Bracknell also argued that Navy officers who are in command of billion-dollar warships and are responsible for the lives of hundreds of sailors should be considered public figures, just like admirals are.

While the Navy is allowed to withhold information that is not protected by the Privacy Act, the service should be clear in those cases that it has decided not to be transparent, he said.

“When the Navy says something is protected by the Privacy Act, my answer to that is: Maybe it is; maybe it isn’t – where did you get that fact?” Bracknell said.

U.S. Navy sailors stand at attention during the commissioning of the USS Frank E. Petersen Jr. in Charleston, S.C., May 14, 2022.
U.S. Navy sailors stand at attention during the commissioning of the USS Frank E. Petersen Jr. in Charleston, S.C., May 14, 2022. (Lance Cpl. Dylon Grasso/U.S. Marine Corps)

Teri Caserta, who leads an advocacy group fighting to end suicide deaths among active-duty troops and veterans, thinks the Navy owes the public an explanation every time an officer or enlisted leader is fired. Her son Brandon died by suicide in 2018 while he was serving in the Navy.

Caserta said it is unclear why the Navy disciplines some commanding officers and decides not to relieve others, such as her son’s leadership or the captain of the USS George Washington, which has lost several sailors to suicide in recent years.

That inconsistency means that where the Navy does decide to relieve leaders, the public is left to wonder why, she said.

“They always resort to ‘loss of confidence,’” Caserta said. “Well, what did they do that they lost confidence on? In my opinion, it appears that they pick and choose who they want to relieve.”

There are very few cases in which the details about a particular relief of command cannot be divulged to the public, said retired Navy Cmdr. Bryan Clark, a senior fellow with the Hudson Institute think tank in Washington, D.C.

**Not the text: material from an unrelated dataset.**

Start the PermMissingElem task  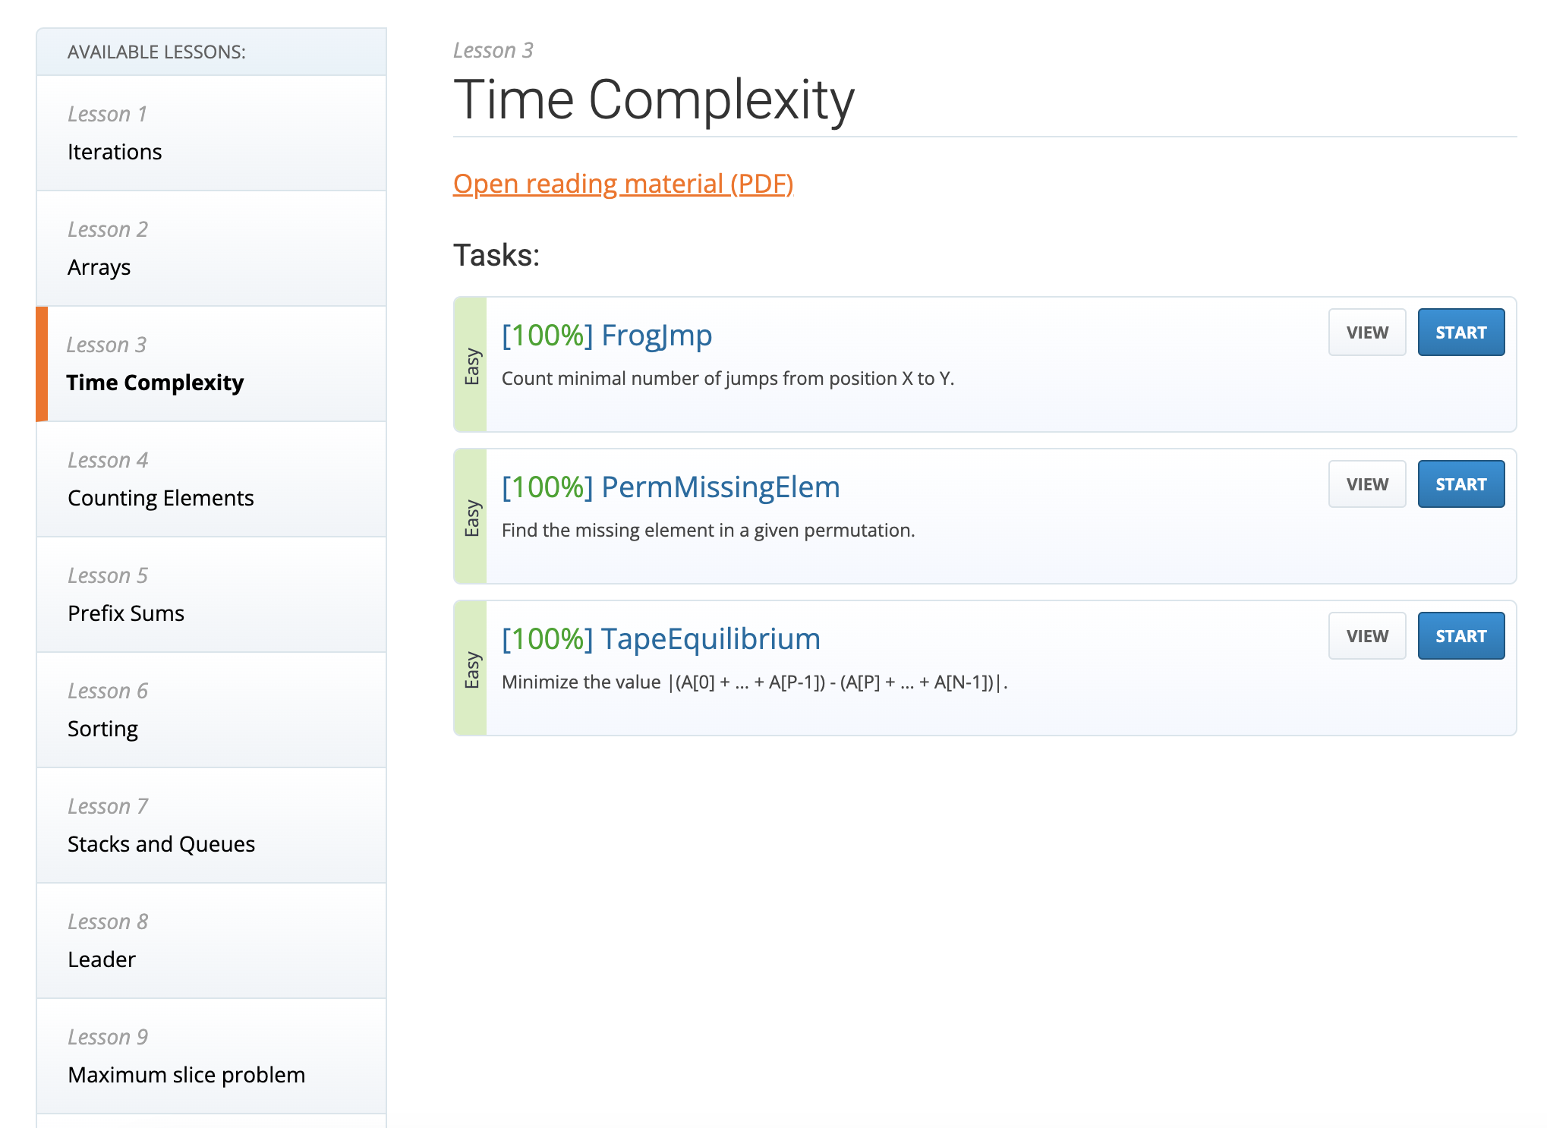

Reasons for such firings typically include poor performance, errors in judgment, drunken driving convictions, and inappropriate relationships, Clark told Task & Purpose.

“I think the Navy should be more above-board about that because Congress and the public have to get a sense of: Is the system producing people that have bad character?” Clark said. “Do we have a problem with fraternization in the military? Are we firing people for good reasons or are we firing them for reasons that don’t really relate to their performance as a leader?”

The Navy owes the American public and taxpayers an explanation about whether reliefs of command show that the service is putting people with bad judgment in positions of power, he said.

“I think the public’s perception is: We’re holding people accountable, that’s great,” Clark continued. “But if we’re holding them accountable for a lot of actions that reflect on the core character of those officers, you kind of have to question what is the system we have in place that put them in command.”